Mineral extraction use remains about double from three decades ago. It accounts for about 6% of water use, which is the third most water-depleting source, but the number is down significantly after peaking in the 2010s. Some of that is tied to newer legislation outlining how mineral companies use water, while U.S. Magnesium's recent shutdown may continue this trend, too.
Previous reports outlined how upstream diversions and evaporative loss are behind the lake's historic decline, but this year's report shows how consumption trends are changing. They also better highlight the "shared responsibility" in getting water to the lake.
New stream gages, diversion measurement tools, groundwater research and mineral industry reporting may help identify future conservation yields with the best benefits in future reports.
What's next for the lake?
Another report is expected to be released later this month that outlines potential costs and options to mitigate dust from the dried lake, which is one of the bigger question marks as the lake remains near its record low. It will offer a dozen ideas to address the issue, such as using water to target dust "hot spots" or finding ways to strengthen the lakebed to reduce dust, said Kevin Perry, a professor of atmospheric studies at the University of Utah.
Better dust data, he adds, will be available in the coming years, as the state builds up a network of dust monitoring sites.
"We all hope that the dust network will show that dust events are not frequent and not severe enough to cause health impacts, but the state needs to be proactive and plan for what needs to be done if that's not in fact the case," he said.
That and the annual strike team report will be available for lawmakers as they make decisions during the legislative session, beginning on Jan. 20.
This year figures to literally be a "watershed year" in lake policy, said Joel Ferry, director of the Utah Department of Natural Resources. The state plans to launch an improved water leasing program, while "big money" is directed at lake solutions. These mechanisms will help the state pump more water into the lake.
"It's going to help us as we deliver these hundreds of thousands of acre-feet needed for the Great Salt Lake," he said.

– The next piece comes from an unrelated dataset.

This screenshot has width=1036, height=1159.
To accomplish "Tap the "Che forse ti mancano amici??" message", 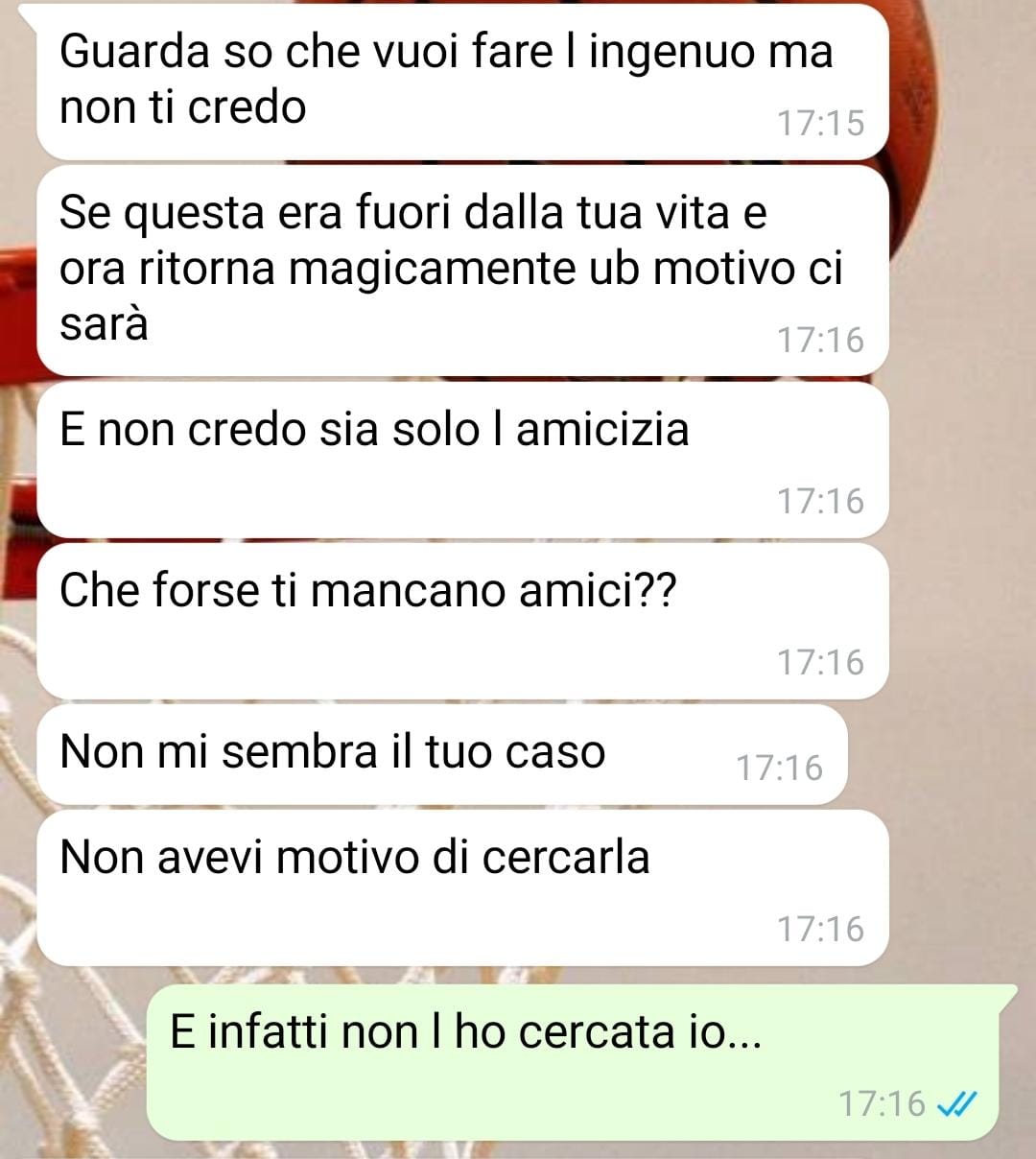I will tap(462, 621).
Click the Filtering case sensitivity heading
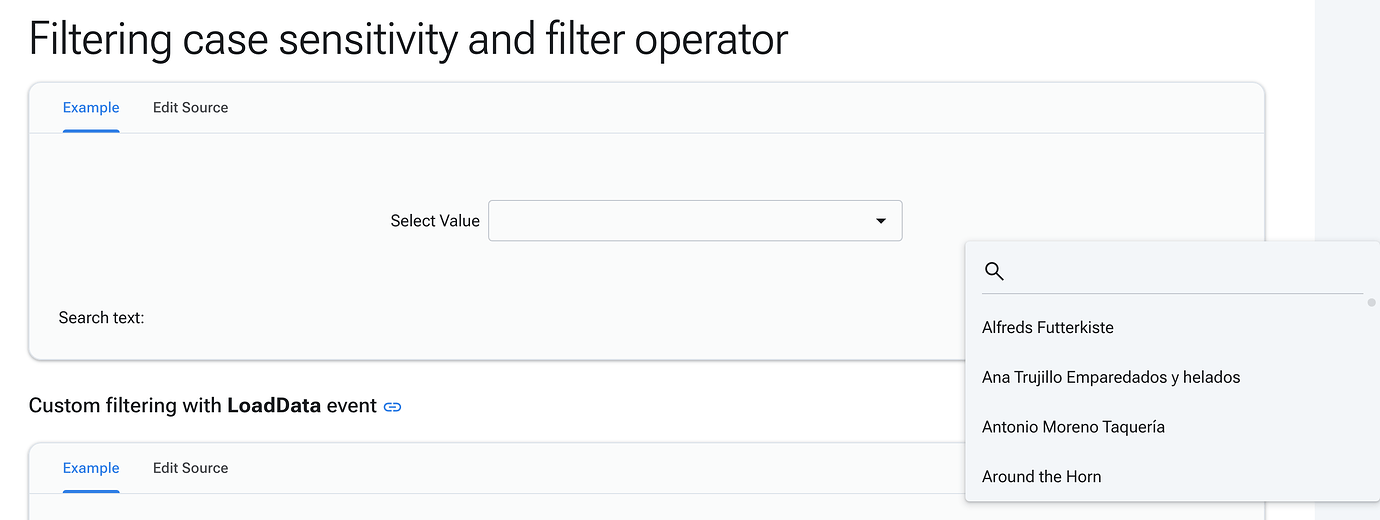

Will it be enough to help Utah reach its lake goal for 2034? Only time will tell, but everything gathered thus far indicates that the lake can return to 4,198 feet elevation someday, which researchers find promising.
Being able to get the lake to where it's normally at 4,195 feet elevation by then would also be an accomplishment, as it seeks to get the lake to its minimum healthy level beyond the Olympics, Steed adds.
"The state has stepped up to the challenge, and we have put the lake back on a healthier trajectory," he said. "I do believe we can (get) there, and I look forward to that story being told."